■ To do ■
Could you transcribe every record below exactly, leaving out the pictures?

[Start of section]

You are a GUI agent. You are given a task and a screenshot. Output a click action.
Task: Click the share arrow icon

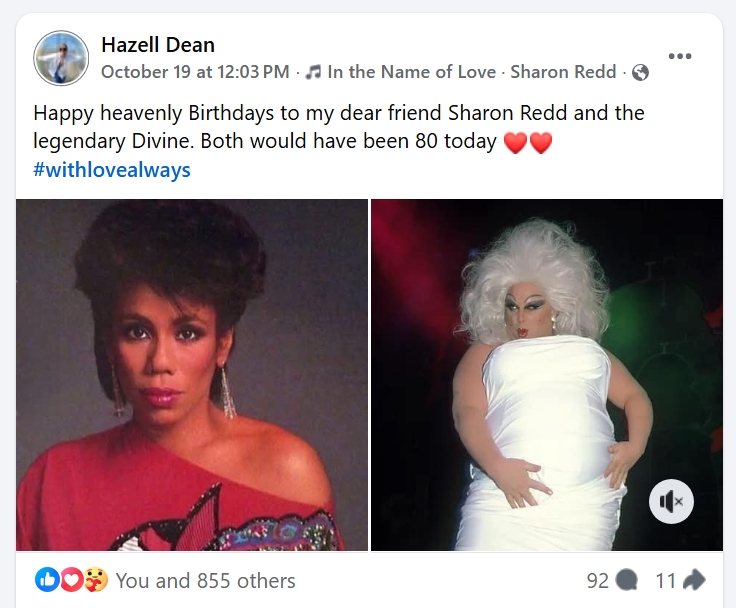click(695, 580)
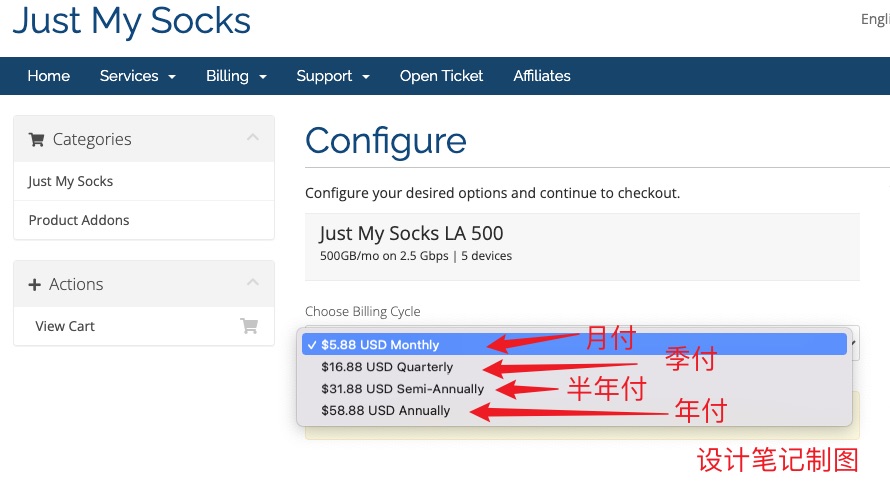The image size is (890, 481).
Task: Open the Product Addons category
Action: (x=79, y=220)
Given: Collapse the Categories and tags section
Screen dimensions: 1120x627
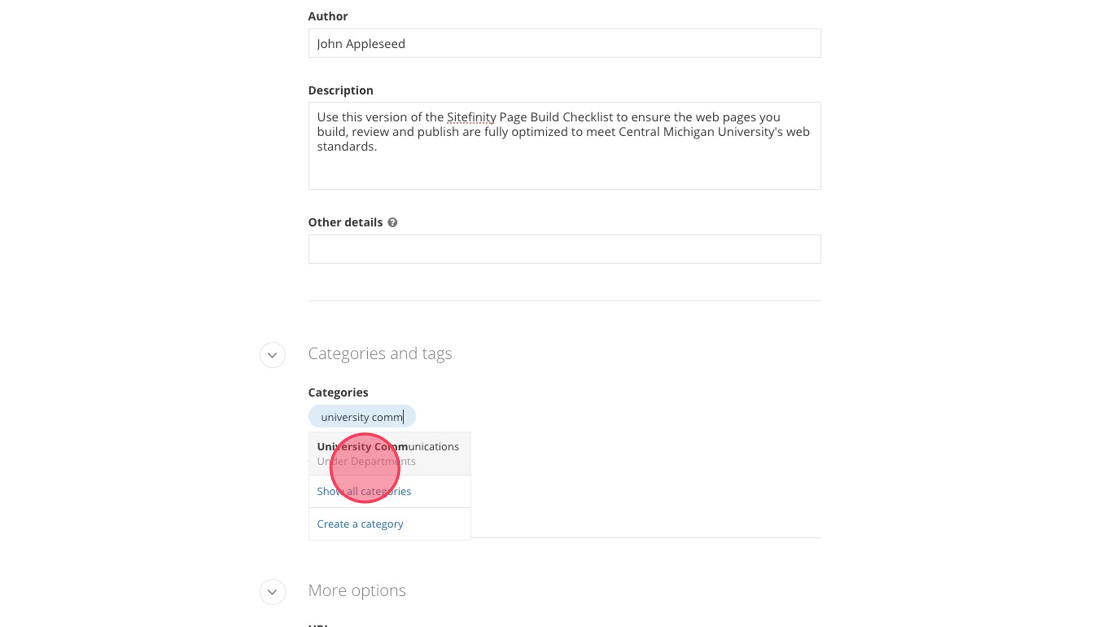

[End of section]

■ Result of the exercise ■
You are a GUI agent. You are given a task and a screenshot. Output a click action.
Task: Click the share arrow icon

click(695, 580)
The image size is (890, 481).
Task: Open the Product Addons category
Action: (x=79, y=220)
Given: Collapse the Categories and tags section
Screen dimensions: 1120x627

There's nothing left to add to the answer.